**EXERCISE MATERIALS**.
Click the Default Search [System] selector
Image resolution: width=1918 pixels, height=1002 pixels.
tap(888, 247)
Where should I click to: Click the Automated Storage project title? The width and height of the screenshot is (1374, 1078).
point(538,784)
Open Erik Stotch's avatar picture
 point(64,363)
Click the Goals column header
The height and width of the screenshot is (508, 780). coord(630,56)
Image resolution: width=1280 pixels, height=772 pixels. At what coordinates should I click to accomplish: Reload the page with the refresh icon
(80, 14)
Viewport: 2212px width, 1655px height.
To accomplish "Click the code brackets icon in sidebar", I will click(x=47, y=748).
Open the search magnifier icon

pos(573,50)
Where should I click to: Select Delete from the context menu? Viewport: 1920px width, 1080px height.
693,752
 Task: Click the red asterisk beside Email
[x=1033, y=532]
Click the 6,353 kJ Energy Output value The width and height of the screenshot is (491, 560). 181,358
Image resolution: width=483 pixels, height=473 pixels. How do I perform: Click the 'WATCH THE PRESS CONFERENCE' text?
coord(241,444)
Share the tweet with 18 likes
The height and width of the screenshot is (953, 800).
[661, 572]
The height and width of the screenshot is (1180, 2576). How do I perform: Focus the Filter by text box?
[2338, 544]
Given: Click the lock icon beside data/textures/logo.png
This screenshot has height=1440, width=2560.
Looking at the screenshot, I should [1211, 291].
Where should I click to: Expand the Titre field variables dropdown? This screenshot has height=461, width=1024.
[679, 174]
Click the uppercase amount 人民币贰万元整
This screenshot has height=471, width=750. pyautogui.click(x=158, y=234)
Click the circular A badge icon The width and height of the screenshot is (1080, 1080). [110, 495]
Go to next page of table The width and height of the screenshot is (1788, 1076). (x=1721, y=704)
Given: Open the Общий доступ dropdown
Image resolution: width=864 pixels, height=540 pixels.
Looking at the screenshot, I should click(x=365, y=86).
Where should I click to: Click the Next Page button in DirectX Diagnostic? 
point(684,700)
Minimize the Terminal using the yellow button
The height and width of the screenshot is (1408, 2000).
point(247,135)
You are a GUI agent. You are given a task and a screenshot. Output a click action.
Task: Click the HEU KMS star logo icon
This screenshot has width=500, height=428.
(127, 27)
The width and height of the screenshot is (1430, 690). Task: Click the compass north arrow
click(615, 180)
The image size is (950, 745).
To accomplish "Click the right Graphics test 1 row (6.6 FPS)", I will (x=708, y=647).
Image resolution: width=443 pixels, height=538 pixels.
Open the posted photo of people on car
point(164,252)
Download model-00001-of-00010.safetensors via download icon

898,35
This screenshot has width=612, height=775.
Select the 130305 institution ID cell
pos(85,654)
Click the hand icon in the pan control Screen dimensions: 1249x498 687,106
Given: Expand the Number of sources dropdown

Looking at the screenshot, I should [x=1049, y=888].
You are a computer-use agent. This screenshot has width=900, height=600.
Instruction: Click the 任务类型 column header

**PROBLEM DESCRIPTION**. Extract every line above that contains the string "Viewport", matching case exactly.

**SOLUTION FOR THIS EXERCISE**.
Viewport: 2212px width, 1655px height.
Where should I click to: Select Delete from the context menu? Viewport: 1920px width, 1080px height.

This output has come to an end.